Membranes have been proposed to separate CO2 from other components in effluent gas streams. The recovery of carbon dioxide from effluent gas streams is propelled by multiple factors including the industrial carbon dioxide market, enhanced oil recovery (EOR), and governmental and industrial efforts to reduce greenhouse gas emissions reduction.

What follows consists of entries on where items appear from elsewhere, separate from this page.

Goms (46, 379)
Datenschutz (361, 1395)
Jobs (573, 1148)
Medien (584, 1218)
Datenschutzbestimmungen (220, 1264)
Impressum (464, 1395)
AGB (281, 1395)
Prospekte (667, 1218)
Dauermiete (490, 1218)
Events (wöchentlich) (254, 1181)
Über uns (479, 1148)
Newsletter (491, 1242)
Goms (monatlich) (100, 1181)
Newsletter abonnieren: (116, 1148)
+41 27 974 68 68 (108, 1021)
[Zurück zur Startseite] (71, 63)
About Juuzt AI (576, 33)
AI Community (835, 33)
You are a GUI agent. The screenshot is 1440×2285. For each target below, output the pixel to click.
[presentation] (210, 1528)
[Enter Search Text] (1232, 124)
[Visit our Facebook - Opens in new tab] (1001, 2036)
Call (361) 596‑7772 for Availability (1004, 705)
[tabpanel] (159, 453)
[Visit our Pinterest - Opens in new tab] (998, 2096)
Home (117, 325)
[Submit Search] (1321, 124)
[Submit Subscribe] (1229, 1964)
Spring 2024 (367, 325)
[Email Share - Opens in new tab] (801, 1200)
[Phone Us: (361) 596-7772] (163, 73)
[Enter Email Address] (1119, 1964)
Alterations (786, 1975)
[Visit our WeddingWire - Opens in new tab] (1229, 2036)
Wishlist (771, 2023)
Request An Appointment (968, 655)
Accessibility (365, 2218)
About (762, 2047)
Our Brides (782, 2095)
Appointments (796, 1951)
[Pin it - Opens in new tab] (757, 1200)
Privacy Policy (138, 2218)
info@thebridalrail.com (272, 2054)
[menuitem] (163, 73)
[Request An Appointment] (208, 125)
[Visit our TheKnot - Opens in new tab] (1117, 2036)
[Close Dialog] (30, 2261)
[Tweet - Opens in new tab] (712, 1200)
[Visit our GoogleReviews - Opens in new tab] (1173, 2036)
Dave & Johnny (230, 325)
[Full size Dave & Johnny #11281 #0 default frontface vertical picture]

Many methods exist to remove CO2 from other components in effluent gas streams. When the effluent gas streams contain a high amount of CO2, the stream may be cooled to provide a liquid CO2 product. When the effluent gas streams contain a low amount of CO2, various methods have been used to increase the CO2 content prior to cooling, such as membrane separation or adsorption. Often when multiple methods are used, integration of the two methods to obtain more efficient energy savings has been overlooked. For example, U.S. Pat. No. 4,639,257 discloses recovery of carbon dioxide from a gas mixture using membrane separation and distillation. However, each step is effectively performed in isolation, with temperature and pressure adjustments before each membrane and distillation process. As disclosed in the '257 patent, the gas temperature and pressure for membrane separation is approximately 300 K (26.85° C.) and approximately 28 bar, respectively, whereas that for distillation is approximately −3° C. (270.15 K) to −40° C. (233.15 K) and approximately 1 to 3 bar, respectively. The energy requirements for such a process make it inefficient.
According to the U.S. Department of Energy, no current technology removes at least 90% of the CO2 from flue gases of existing pulverized coal (PC) power plants with less than a 35% increase in the cost of electricity. [DOE 2007]. The need remains for an economical, integrated CO2 recovery process.